I received a copy of The Emergence of Memory: Conversations with W. G. Sebald, edited by Lynne Sharon Schwartz, through LibraryThing’s Early Reviewers program. Many thanks to the publisher, Seven Stories Press, and to LibraryThing, for the chance to obtain and review this book.
When I found out I’d won this book through the ER program, I felt guilty for requesting it, because I’ve never read anything by W. G. Sebald. However, now that I’ve read the book, I’m so glad I requested and won it. Sebald’s work sounds difficult, experimental, hard to define, but very fascinating.
The collection contains several interviews with the writer, as the subtitle states, but also several essays and reviews, and a solid introduction by the editor, Lynne Sharon Schwartz. The interviews introduce a very intelligent, humane, and likeable writer. He was serious about his work and the topics he explored, but the interviews show that Sebald had a sense of humor as well. I also found the essays to be interesting and thought-provoking: not mere book reviews, nor academic criticism heavy with literary theory, but engaging essays for serious readers.
One of the essays, by Michael Hofmann, is not complimentary, and that’s a good piece for Schwartz to include. Because Sebald’s themes were complex, his methods unusual and experimental, his books are not for everyone. Moreover, any artist who explores the rough edges of the canvas, who tries to stretch the boundaries of what is expected and accepted, is likely to stumble at times. As Schwartz says in the introduction, the “vulnerabilities” in Sebald’s work that Hofmann discusses “are real and should be taken into account in any assessment of his work.”

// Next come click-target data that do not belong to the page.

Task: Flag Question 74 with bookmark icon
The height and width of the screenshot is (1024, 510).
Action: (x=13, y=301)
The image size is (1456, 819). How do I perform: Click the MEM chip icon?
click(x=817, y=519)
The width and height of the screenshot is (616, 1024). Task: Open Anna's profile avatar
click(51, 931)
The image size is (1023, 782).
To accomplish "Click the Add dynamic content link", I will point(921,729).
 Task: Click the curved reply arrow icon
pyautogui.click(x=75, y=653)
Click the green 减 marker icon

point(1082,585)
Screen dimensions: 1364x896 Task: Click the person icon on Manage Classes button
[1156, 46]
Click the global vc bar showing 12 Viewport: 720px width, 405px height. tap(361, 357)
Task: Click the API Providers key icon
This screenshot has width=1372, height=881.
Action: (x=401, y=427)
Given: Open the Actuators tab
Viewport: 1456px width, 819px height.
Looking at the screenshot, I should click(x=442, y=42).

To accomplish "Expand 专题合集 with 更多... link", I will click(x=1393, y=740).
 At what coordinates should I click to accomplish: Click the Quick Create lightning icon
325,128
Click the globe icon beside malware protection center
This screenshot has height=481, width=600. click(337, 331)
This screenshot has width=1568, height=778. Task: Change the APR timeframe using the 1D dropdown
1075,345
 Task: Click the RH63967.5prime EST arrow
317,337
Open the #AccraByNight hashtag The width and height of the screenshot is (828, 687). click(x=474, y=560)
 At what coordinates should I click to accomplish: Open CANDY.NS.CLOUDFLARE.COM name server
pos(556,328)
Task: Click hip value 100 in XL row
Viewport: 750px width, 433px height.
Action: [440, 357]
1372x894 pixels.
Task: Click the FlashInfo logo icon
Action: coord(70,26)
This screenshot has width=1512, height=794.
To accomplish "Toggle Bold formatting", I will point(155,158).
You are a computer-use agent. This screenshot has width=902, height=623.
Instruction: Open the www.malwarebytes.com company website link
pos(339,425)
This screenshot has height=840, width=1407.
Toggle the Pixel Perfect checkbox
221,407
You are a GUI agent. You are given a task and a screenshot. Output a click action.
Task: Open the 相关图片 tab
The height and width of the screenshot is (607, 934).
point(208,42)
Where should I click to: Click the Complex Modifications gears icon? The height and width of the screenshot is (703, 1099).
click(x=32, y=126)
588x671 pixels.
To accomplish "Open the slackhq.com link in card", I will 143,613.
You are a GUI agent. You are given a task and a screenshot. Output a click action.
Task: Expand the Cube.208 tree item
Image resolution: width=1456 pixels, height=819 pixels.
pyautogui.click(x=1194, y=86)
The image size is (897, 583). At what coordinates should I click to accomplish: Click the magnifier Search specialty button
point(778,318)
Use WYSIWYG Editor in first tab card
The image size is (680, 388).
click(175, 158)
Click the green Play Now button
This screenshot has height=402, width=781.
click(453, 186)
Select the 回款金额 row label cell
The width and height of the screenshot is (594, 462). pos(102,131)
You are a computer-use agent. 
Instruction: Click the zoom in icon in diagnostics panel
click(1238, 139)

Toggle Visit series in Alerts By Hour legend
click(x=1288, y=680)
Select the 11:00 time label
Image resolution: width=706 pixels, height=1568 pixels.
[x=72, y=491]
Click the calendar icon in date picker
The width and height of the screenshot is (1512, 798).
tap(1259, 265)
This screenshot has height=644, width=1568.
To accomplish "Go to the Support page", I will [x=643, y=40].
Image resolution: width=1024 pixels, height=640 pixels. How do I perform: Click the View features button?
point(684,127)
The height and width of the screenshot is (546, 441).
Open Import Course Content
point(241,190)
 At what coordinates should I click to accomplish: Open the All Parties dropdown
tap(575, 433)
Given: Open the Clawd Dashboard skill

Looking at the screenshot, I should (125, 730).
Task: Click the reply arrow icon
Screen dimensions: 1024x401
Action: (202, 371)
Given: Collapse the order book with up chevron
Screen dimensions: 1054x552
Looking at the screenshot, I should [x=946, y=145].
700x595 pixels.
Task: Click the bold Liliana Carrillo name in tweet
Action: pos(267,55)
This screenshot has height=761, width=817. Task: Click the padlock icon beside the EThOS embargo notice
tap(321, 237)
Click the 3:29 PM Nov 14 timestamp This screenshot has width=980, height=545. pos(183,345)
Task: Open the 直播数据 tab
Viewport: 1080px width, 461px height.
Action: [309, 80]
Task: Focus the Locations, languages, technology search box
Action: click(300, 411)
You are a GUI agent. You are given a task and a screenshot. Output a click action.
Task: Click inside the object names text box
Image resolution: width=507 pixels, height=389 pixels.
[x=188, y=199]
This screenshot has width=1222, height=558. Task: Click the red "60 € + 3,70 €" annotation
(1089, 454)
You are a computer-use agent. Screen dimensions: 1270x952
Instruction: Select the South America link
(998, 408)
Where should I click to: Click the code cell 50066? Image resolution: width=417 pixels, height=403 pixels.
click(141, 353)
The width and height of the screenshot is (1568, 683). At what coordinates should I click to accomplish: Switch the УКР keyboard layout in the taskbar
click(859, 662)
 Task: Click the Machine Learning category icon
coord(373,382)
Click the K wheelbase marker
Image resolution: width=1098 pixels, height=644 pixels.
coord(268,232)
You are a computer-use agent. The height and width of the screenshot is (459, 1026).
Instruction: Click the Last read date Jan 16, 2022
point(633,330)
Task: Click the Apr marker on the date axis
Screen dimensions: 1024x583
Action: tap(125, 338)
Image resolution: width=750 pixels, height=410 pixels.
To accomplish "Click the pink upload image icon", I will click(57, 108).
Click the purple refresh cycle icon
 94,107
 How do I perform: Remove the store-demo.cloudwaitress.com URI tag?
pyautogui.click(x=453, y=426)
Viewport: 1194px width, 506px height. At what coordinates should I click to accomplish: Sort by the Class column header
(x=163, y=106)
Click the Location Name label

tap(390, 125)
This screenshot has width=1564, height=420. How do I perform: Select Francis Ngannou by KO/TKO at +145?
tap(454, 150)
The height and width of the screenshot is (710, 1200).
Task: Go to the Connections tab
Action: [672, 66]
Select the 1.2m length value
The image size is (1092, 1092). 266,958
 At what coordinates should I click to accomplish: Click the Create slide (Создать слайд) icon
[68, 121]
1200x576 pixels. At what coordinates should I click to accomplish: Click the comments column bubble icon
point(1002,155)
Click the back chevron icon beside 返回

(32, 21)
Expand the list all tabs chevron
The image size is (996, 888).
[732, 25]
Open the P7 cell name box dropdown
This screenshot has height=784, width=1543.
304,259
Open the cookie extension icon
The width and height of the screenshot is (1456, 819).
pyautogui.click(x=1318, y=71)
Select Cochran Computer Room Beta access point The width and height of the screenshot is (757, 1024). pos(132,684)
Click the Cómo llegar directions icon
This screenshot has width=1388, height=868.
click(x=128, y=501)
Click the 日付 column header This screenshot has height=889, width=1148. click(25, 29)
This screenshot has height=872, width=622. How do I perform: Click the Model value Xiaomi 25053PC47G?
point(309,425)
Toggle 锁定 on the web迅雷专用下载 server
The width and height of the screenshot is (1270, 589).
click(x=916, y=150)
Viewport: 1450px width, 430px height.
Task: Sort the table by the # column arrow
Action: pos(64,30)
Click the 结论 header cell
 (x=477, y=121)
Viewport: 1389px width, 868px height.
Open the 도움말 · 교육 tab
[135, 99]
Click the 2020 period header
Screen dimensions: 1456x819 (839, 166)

Having been introduced to Sebald before being introduced to his writing, in a sense, I hope to read one or two of his books for myself before too long, with The Emergence of Memory near at hand to redirect me if I start to get lost. Fans of Sebald’s books will certainly want to read this collection and likely enjoy it. In my case, I think I’ll understand and appreciate Sebald’s works a good deal more because I read this book first.